El problema de convertirnos en relatos constantes es que terminamos siendo personajes atrapados en un guion que nosotros mismos escribimos, pero que ya no podemos editar. No es que mentimos. Es que nos repetimos. Nos volvemos versiones performativas de algo que quizás alguna vez sentimos auténtico, pero que ahora es casi una obligación. Porque si dejas de narrarlo, si dejas de representarlo, ¿quién eres?

Este texto es también un acto performativo (metarreferencia incluida, por si no quedaba claro). Estoy escribiendo desde mi personaje: el autista irónico, el que odia a la pizza hawaiana con pasión moralista, pero se ríe de sí mismo por hacerlo.

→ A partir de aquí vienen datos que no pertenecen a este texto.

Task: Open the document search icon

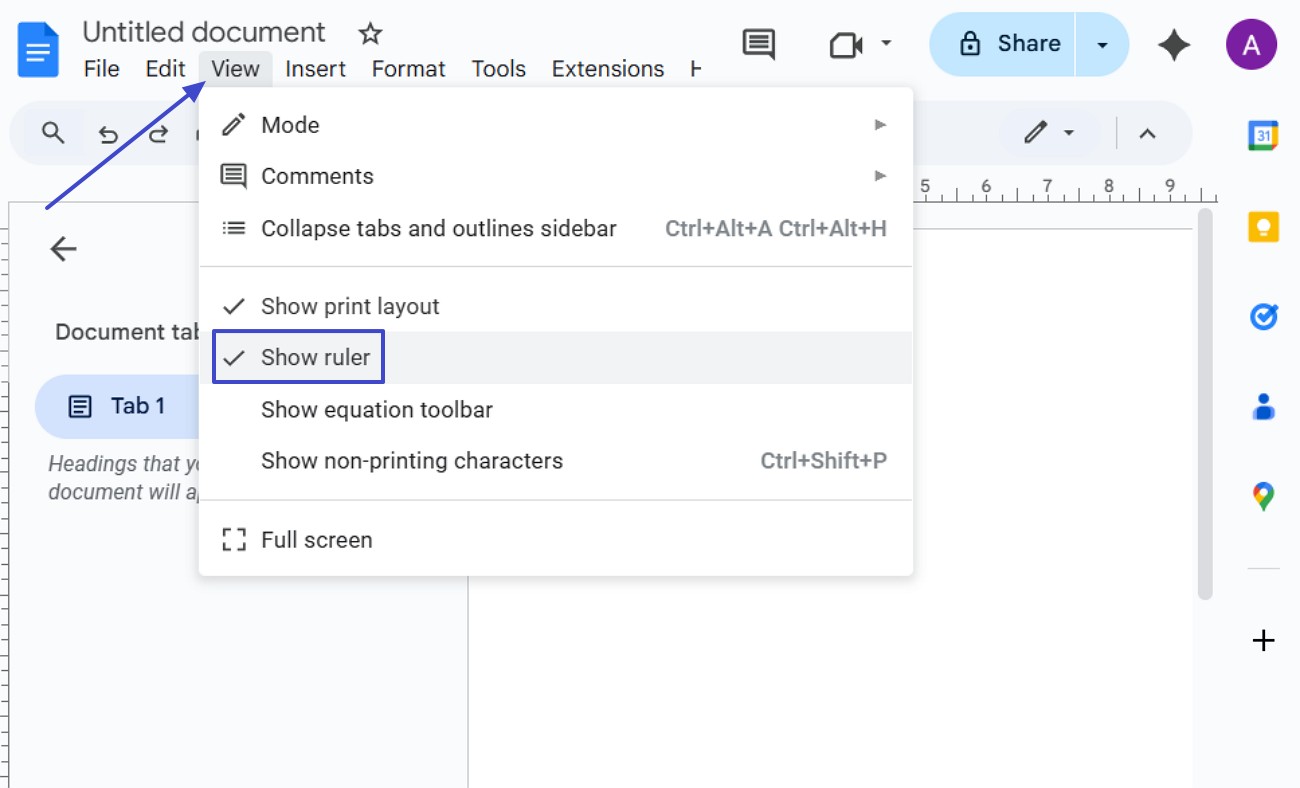Action: (52, 132)
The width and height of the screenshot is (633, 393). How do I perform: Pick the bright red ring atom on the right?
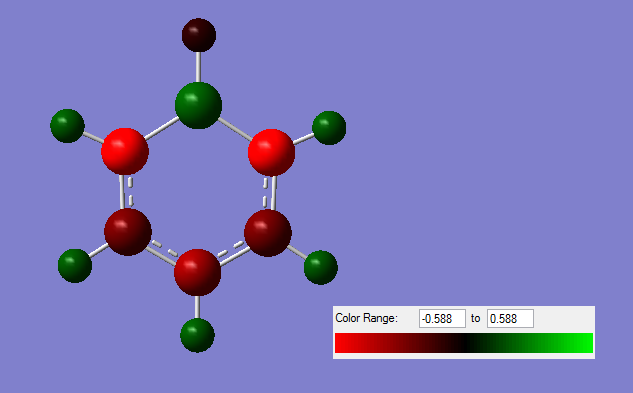271,152
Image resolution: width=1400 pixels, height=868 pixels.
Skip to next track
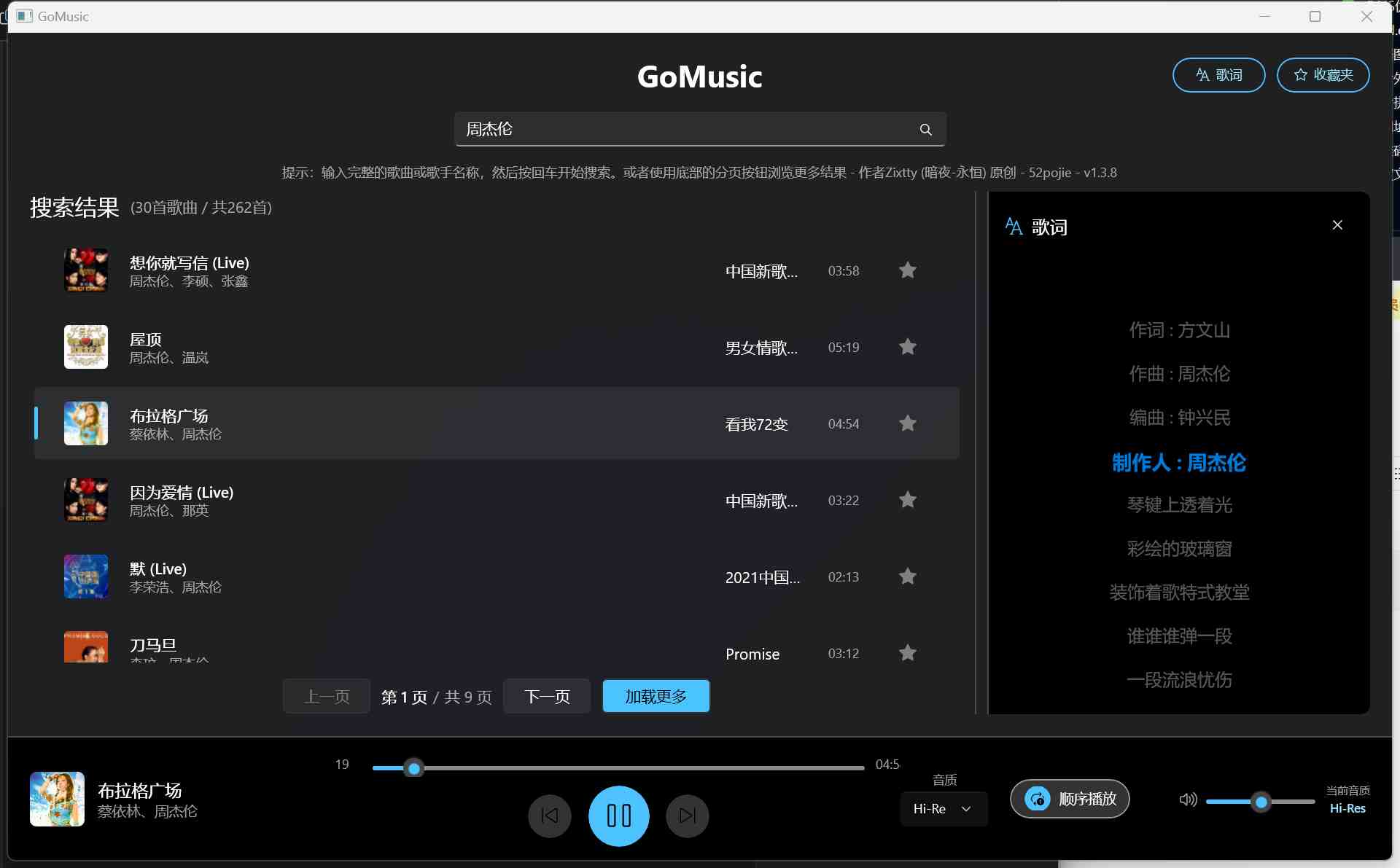pos(686,816)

El que mira a los demás actuar desde su performance, mientras se pregunta si la suya tiene más libertad que las otras, o simplemente más cinismo.

Porque, al final, ser alguien que cuestiona su propia identidad como discurso, también es un discurso. Y qué alivio da decirlo con cierta elegancia burlona, aunque sea para no caer en la tragedia de tomarnos en serio incluso eso.

Y, por supuesto, esta crítica no va dirigida a quienes, desde un activismo consciente y muchas veces incluso silencioso, logran esos pequeños cambios significativos que mejoran la vida de todos. Ellos no necesitan actuar: simplemente hacen.